Aim of the task » Could you give the whole listing again, exactly as it reads?

Information »
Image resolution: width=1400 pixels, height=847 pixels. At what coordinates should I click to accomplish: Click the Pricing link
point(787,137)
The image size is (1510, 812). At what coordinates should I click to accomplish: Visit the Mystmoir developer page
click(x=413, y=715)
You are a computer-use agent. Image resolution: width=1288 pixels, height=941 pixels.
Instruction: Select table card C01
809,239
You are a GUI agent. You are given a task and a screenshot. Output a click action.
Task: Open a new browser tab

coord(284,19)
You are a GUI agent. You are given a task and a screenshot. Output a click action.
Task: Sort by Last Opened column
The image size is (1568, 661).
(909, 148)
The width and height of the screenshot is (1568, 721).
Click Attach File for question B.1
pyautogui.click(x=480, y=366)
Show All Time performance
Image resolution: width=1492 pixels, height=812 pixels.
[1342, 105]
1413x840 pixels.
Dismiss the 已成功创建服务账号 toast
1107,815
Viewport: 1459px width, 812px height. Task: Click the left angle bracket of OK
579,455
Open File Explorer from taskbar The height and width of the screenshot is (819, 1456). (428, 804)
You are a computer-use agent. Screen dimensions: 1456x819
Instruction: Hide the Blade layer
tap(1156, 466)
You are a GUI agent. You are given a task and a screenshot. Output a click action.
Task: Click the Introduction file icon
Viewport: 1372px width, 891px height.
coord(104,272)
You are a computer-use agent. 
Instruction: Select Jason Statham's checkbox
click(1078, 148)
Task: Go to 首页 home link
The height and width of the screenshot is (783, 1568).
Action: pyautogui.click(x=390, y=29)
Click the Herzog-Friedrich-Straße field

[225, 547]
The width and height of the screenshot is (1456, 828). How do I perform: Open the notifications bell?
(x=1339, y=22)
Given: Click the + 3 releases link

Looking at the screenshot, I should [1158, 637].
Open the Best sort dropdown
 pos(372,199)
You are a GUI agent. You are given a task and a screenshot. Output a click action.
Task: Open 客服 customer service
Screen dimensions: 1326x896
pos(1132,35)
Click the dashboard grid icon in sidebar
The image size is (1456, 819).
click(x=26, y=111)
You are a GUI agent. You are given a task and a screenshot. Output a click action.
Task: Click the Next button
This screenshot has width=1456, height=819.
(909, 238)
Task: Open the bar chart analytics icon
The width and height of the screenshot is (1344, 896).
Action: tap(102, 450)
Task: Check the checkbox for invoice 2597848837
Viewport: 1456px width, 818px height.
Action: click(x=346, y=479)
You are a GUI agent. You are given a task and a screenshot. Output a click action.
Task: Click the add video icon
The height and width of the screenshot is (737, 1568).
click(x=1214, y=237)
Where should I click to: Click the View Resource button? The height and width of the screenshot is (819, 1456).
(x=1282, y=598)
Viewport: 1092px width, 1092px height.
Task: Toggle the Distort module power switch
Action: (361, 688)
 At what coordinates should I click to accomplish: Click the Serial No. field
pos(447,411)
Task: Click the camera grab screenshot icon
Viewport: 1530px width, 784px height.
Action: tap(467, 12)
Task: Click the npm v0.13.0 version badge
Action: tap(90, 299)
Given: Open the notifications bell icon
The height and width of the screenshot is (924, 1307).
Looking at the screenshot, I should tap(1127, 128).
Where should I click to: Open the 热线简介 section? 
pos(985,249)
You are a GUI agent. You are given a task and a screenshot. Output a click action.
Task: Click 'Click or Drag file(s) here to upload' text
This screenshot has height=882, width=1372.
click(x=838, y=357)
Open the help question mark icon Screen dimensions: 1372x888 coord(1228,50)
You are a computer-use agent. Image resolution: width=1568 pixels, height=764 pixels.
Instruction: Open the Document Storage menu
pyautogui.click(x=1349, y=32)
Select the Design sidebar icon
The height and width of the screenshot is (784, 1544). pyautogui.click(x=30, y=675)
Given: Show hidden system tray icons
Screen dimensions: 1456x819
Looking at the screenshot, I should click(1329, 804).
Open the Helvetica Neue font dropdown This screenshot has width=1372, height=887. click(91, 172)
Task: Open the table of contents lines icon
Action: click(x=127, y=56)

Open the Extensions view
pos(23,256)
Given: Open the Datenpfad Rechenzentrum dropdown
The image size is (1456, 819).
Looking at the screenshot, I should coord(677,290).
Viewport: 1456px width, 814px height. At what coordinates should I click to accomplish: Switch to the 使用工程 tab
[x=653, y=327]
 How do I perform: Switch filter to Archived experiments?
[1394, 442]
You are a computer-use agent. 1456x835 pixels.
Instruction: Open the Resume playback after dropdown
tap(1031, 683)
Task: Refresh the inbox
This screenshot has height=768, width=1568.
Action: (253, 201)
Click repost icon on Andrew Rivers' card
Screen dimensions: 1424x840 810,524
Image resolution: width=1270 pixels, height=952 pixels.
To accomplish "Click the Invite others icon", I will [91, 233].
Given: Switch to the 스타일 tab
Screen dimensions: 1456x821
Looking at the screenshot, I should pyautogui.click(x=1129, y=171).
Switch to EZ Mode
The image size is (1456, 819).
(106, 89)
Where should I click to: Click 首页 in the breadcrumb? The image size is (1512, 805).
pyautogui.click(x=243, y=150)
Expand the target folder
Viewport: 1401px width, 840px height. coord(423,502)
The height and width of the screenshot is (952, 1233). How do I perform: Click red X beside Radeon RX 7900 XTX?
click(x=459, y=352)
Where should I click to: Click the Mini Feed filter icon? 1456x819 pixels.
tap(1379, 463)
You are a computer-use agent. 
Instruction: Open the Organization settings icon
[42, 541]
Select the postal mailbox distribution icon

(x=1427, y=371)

Task answer »
Image resolution: width=1400 pixels, height=847 pixels. At what coordinates should I click to accomplish: Click the Pricing link
point(787,137)
The image size is (1510, 812). At what coordinates should I click to accomplish: Visit the Mystmoir developer page
click(x=413, y=715)
You are a computer-use agent. Image resolution: width=1288 pixels, height=941 pixels.
Instruction: Select table card C01
809,239
You are a GUI agent. You are given a task and a screenshot. Output a click action.
Task: Open a new browser tab

coord(284,19)
You are a GUI agent. You are given a task and a screenshot. Output a click action.
Task: Sort by Last Opened column
The image size is (1568, 661).
(909, 148)
The width and height of the screenshot is (1568, 721).
Click Attach File for question B.1
pyautogui.click(x=480, y=366)
Show All Time performance
Image resolution: width=1492 pixels, height=812 pixels.
[1342, 105]
1413x840 pixels.
Dismiss the 已成功创建服务账号 toast
1107,815
Viewport: 1459px width, 812px height. Task: Click the left angle bracket of OK
579,455
Open File Explorer from taskbar The height and width of the screenshot is (819, 1456). (428, 804)
You are a computer-use agent. Screen dimensions: 1456x819
Instruction: Hide the Blade layer
tap(1156, 466)
You are a GUI agent. You are given a task and a screenshot. Output a click action.
Task: Click the Introduction file icon
Viewport: 1372px width, 891px height.
coord(104,272)
You are a computer-use agent. 
Instruction: Select Jason Statham's checkbox
click(1078, 148)
Task: Go to 首页 home link
The height and width of the screenshot is (783, 1568).
Action: pyautogui.click(x=390, y=29)
Click the Herzog-Friedrich-Straße field

[225, 547]
The width and height of the screenshot is (1456, 828). How do I perform: Open the notifications bell?
(x=1339, y=22)
Given: Click the + 3 releases link

Looking at the screenshot, I should [1158, 637].
Open the Best sort dropdown
 pos(372,199)
You are a GUI agent. You are given a task and a screenshot. Output a click action.
Task: Open 客服 customer service
Screen dimensions: 1326x896
pos(1132,35)
Click the dashboard grid icon in sidebar
The image size is (1456, 819).
click(x=26, y=111)
You are a GUI agent. You are given a task and a screenshot. Output a click action.
Task: Click the Next button
This screenshot has width=1456, height=819.
(909, 238)
Task: Open the bar chart analytics icon
The width and height of the screenshot is (1344, 896).
Action: tap(102, 450)
Task: Check the checkbox for invoice 2597848837
Viewport: 1456px width, 818px height.
Action: click(x=346, y=479)
You are a GUI agent. You are given a task and a screenshot. Output a click action.
Task: Click the add video icon
The height and width of the screenshot is (737, 1568).
click(x=1214, y=237)
Where should I click to: Click the View Resource button? The height and width of the screenshot is (819, 1456).
(x=1282, y=598)
Viewport: 1092px width, 1092px height.
Task: Toggle the Distort module power switch
Action: (361, 688)
 At what coordinates should I click to accomplish: Click the Serial No. field
pos(447,411)
Task: Click the camera grab screenshot icon
Viewport: 1530px width, 784px height.
Action: tap(467, 12)
Task: Click the npm v0.13.0 version badge
Action: tap(90, 299)
Given: Open the notifications bell icon
The height and width of the screenshot is (924, 1307).
Looking at the screenshot, I should tap(1127, 128).
Where should I click to: Open the 热线简介 section? 
pos(985,249)
You are a GUI agent. You are given a task and a screenshot. Output a click action.
Task: Click 'Click or Drag file(s) here to upload' text
This screenshot has height=882, width=1372.
click(x=838, y=357)
Open the help question mark icon Screen dimensions: 1372x888 coord(1228,50)
You are a computer-use agent. Image resolution: width=1568 pixels, height=764 pixels.
Instruction: Open the Document Storage menu
pyautogui.click(x=1349, y=32)
Select the Design sidebar icon
The height and width of the screenshot is (784, 1544). pyautogui.click(x=30, y=675)
Given: Show hidden system tray icons
Screen dimensions: 1456x819
Looking at the screenshot, I should click(1329, 804).
Open the Helvetica Neue font dropdown This screenshot has width=1372, height=887. click(91, 172)
Task: Open the table of contents lines icon
Action: click(x=127, y=56)

Open the Extensions view
pos(23,256)
Given: Open the Datenpfad Rechenzentrum dropdown
The image size is (1456, 819).
Looking at the screenshot, I should coord(677,290).
Viewport: 1456px width, 814px height. At what coordinates should I click to accomplish: Switch to the 使用工程 tab
[x=653, y=327]
 How do I perform: Switch filter to Archived experiments?
[1394, 442]
You are a computer-use agent. 1456x835 pixels.
Instruction: Open the Resume playback after dropdown
tap(1031, 683)
Task: Refresh the inbox
This screenshot has height=768, width=1568.
Action: (253, 201)
Click repost icon on Andrew Rivers' card
Screen dimensions: 1424x840 810,524
Image resolution: width=1270 pixels, height=952 pixels.
To accomplish "Click the Invite others icon", I will [91, 233].
Given: Switch to the 스타일 tab
Screen dimensions: 1456x821
Looking at the screenshot, I should pyautogui.click(x=1129, y=171).
Switch to EZ Mode
The image size is (1456, 819).
(106, 89)
Where should I click to: Click 首页 in the breadcrumb? The image size is (1512, 805).
pyautogui.click(x=243, y=150)
Expand the target folder
Viewport: 1401px width, 840px height. coord(423,502)
The height and width of the screenshot is (952, 1233). How do I perform: Click red X beside Radeon RX 7900 XTX?
click(x=459, y=352)
Where should I click to: Click the Mini Feed filter icon? 1456x819 pixels.
tap(1379, 463)
You are a computer-use agent. 
Instruction: Open the Organization settings icon
[42, 541]
Select the postal mailbox distribution icon

(x=1427, y=371)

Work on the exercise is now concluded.